And that something is bulls sweat!
Look at the futures open positions in conjunction with the price action. We’ve had a big increase in open interest and very little liquidations even when the price looked like it was going to dip lower. Even a failed break out above $10,000 this week didn’t result in many people giving up on the dream of the bull market.
Actually when you look at the heat map of open interest broken down by contract month it is clear that we the number of positions on the front month is already back to the record high levels of last month. At the time I’m writing this letter there is about 35,000 Bitcoin worth of contracts on Jun’20.
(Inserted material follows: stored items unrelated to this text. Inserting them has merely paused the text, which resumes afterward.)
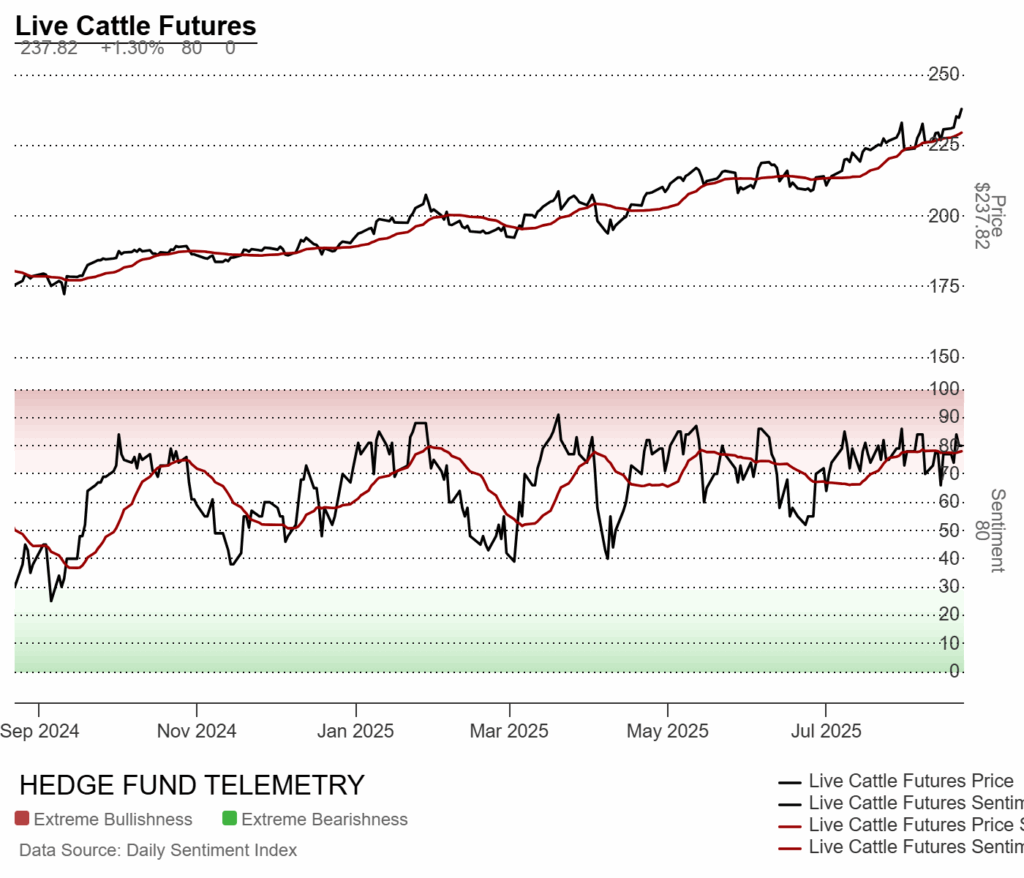This screenshot has height=878, width=1024.
Task: Click the Mar 2025 x-axis label
Action: [509, 731]
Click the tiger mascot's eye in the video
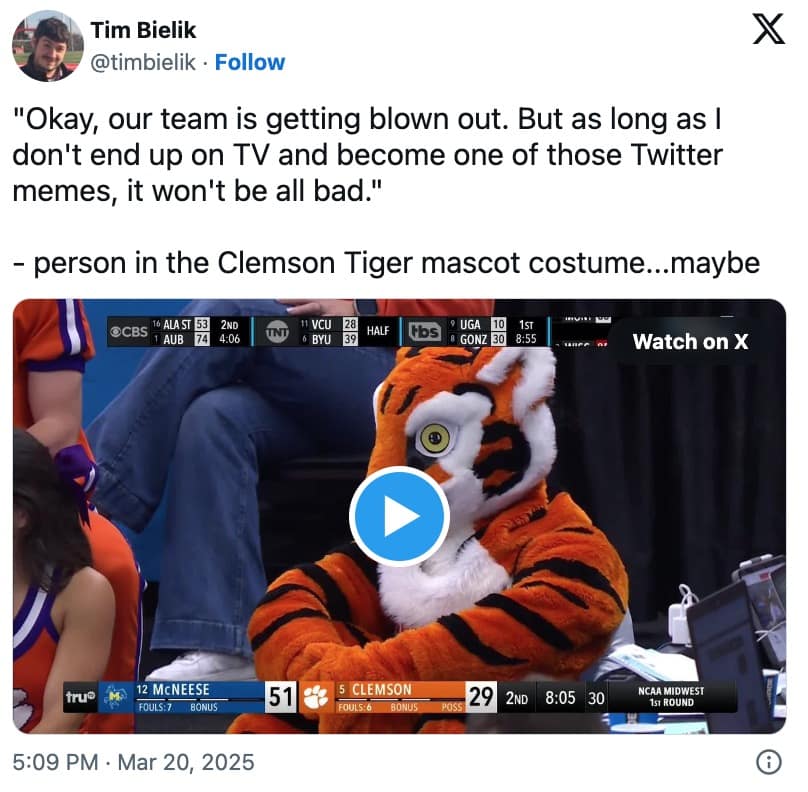The width and height of the screenshot is (808, 792). 434,434
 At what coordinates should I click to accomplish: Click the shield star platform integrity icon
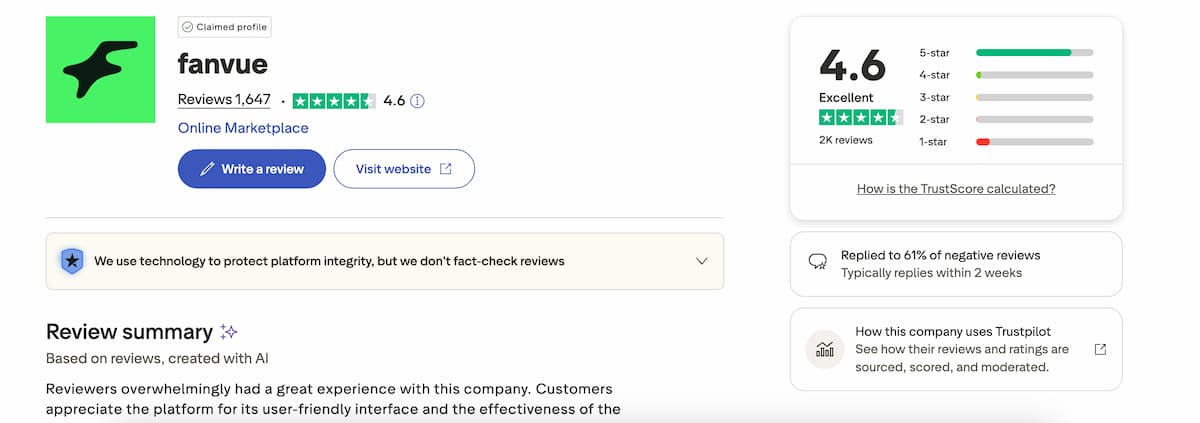[x=71, y=261]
To me it feels like traders are still waiting for Bitcoin to push significantly above $10,000. If you think about it in terms of a momentum trade that probably makes sense.
From the bottom of March to now Bitcoin is up +100%. It is still trading above its 200 days moving average. So if you are in it for the trend then there is no point going out now. That might change if Bitcoin fails to break $10,000 for a significant amount of time though.
Add to that the fact that $10,000 as a round number is a psychologically attractive resistance level to break and you most likely have a full picture of the current sentiment in the market.
Things are even more obvious when you look at the positioning on the options market after the May contract expired. First of all the market continues to be totally driven by the activity on the calls.
Only a few days after the May contract expired we are almost back to all time high open interest on the options market. About 25,000 Bitcoin worth of call contracts open in total.
Most of those calls are between the $10,000 to $15,000 strikes. But not all of them are positioned on the June contract. Actually we can have a slightly clearer picture if we decompose the positions distribution between June and July where the bulk of the contracts reside.
Take a look.
I’d interpret that as a number of investors making some reasonable bets on where Bitcoin could go in the next couple of months. As I write those lines Bitcoin stands at $9,500. So we have something like:
$10,500 is a +10% move.
$11,000 is a +16% move.
$11,500 is a +21% move.
$12,000 is a +26% move.
$13,000 is a +37% move.
Considering the typical volatility of Bitcoin and the speed at which it recovered 100% from it low of March, betting on a +10% to +37% move in the next two months is totally reasonable.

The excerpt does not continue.